A calcetto giocavo in porta. Facevo schifo, ma quando ero in forma poteva essere veramente difficile farmi gol. Chissà se avessi continuato quanti lavori avrei trovato. Ma non è semplice, con una grossa cicatrice sotto il piede a pulsare di dolore, e comunque non ne avrei fatto un grosso vanto, come invece il ministro Poletti crede che sia.
Perché purtroppo, vedete, c’è un fondo di verità nel dire che si trova più facilmente lavoro giocando a calcetto che inviando curriculum: ed è la triste realtà di un mercato iniquo e inefficiente, che privilegia la raccomandazione al merito, l’accettazione passiva al riconoscimento dei diritti fondamentali.
Una verità che un ministro come Poletti dovrebbe rifiutare e respingere con forza, invece di legittimare supinamente. Purtroppo è difficile attendersi qualcosa di diverso, da un Governo che ha improntato la sua azione politica sulla mercificazione della dignità lavorativa e sullo svilimento di ogni tutela.
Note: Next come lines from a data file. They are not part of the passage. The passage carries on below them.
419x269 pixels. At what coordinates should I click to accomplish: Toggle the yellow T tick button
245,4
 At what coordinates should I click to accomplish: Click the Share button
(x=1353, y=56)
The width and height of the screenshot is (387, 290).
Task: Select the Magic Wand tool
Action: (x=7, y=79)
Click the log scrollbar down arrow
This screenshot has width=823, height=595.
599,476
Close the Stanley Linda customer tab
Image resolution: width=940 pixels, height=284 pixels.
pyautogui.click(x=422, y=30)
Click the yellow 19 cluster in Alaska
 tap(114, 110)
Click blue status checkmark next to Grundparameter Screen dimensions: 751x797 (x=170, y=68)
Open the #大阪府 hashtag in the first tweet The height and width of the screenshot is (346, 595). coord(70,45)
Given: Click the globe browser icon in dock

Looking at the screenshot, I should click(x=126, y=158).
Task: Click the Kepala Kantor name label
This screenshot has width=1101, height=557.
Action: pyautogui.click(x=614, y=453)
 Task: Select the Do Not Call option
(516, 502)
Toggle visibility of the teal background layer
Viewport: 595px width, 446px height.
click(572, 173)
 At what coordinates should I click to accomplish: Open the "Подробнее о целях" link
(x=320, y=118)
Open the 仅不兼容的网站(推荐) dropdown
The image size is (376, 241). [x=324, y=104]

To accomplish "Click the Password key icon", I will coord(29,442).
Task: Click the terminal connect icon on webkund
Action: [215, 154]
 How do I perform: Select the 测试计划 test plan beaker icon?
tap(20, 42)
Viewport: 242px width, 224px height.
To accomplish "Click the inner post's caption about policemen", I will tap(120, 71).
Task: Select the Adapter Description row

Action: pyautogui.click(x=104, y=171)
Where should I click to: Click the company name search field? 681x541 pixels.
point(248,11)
Credevano di risolvere ogni problema col Jobs Act, come con una bacchetta magica. Volevano imporre in maniera forzata un modello scandinavo/mitteleuropeo di flessibilità senza un welfare adeguato a far da contrappeso, nell’Italia arrugginita da logiche affaristiche, clientelari, da rendite di potere. Con quali risultati? Dimostrare al mondo intero la propria mediocrità, il loro essere completamente inadeguati e avulsi dalla realtà.
Non saranno due frasette goliardiche buttate lì per goffa incoscienza a risolvere gli squilibri sistemici che assillano un Paese in cui aumentano le fratture sociali e si esasperano i conflitti di classe con provvedimenti miopi ed illogici.
Pensiamo all’alternanza scuola-lavoro. Un processo concepito in fretta e furia, strutturato per far acquisire agli studenti una conoscenza pratica del mondo del lavoro, diventato un gentile omaggio di manodopera gratuita per aziende locali e multinazionali.
Non sono rari i casi di lavoratori licenziati perché progressivamente sostituiti dagli studenti, in mansioni che tra l’altro esulano del tutto dal loro percorso di studi. Qualcuno viene mandato a pulire i bagni, qualcun altro a spillare birra la notte di capodanno, a qualcuno viene addirittura chiesto di pagare, come denunciato dall’Unione degli Studenti.
Il problema sta fondamentalmente qui, signor ministro Poletti. Se anche un percorso formativo diventa la cartavelina dietro cui nascondere lo sfruttamento legalizzato, significa che per l’Italia non c’è più speranza. Provate a chiedere ai ragazzi spediti a lavorare da McDonald’s, se si aspettano che la scuola insegni loro come servire hamburger – con il dovuto rispetto per chi serve hamburger, ma non per chi ne fa occasione di sfruttamento.
È questo lo scenario che ci è stato disegnato intorno: lavoratori che si suicidano per il troppo lavoro, e disoccupati che si suicidano per la mancanza di lavoro. Una responsabilità non solo politica ma soprattutto morale, di cui qualcuno dovrà rispondere dinnanzi al popolo e alla Storia.
Poi, come se non bastasse, personaggi mediocri a illuminarci con le loro preziose perle di saggezza. Le infelici uscite di Poletti, che altri non è che l’emblema di una classe politica improvvisata e priva di identità, sono l’ultimo tassello di un mosaico di offese e umiliazioni inflitte a una generazione già mortificata dalla vita.
Dai “bamboccioni” di Padoa Schioppa ai “choosy” di Elsa Fornero ne abbiamo sentite davvero tante. Parole colme di sdegno, pronunciate da chi non ha mai avuto il dilemma di mettere un piatto in tavola, con l’aggravante di rappresentare la nazione davanti agli occhi compiaciuti di padroni in cerca di carne fresca per i loro profitti. Un richiamo neppure troppo velato a “La Fattoria degli Animali” di Orwell, in cui porci ed umani banchettavano assieme al punto da non essere più distinguibili fra di loro.
Un disegno spregevole di sottomissione ai dogmi liberisti che si palesa nei continui attacchi ad una classe lavoratrice sfregiata e precarizzata, per rendere tutti ingranaggi del meccanismo capitalista.
Allora a che serve studiare? Tanto non occorre mica la laurea per diventare ministro. E neppure il buonsenso, a quanto pare. Piuttosto, ministro Poletti, giochiamocela a calcetto: chi vince si prende il dicastero, chi perde va a fare il precario sottopagato. Se la sente?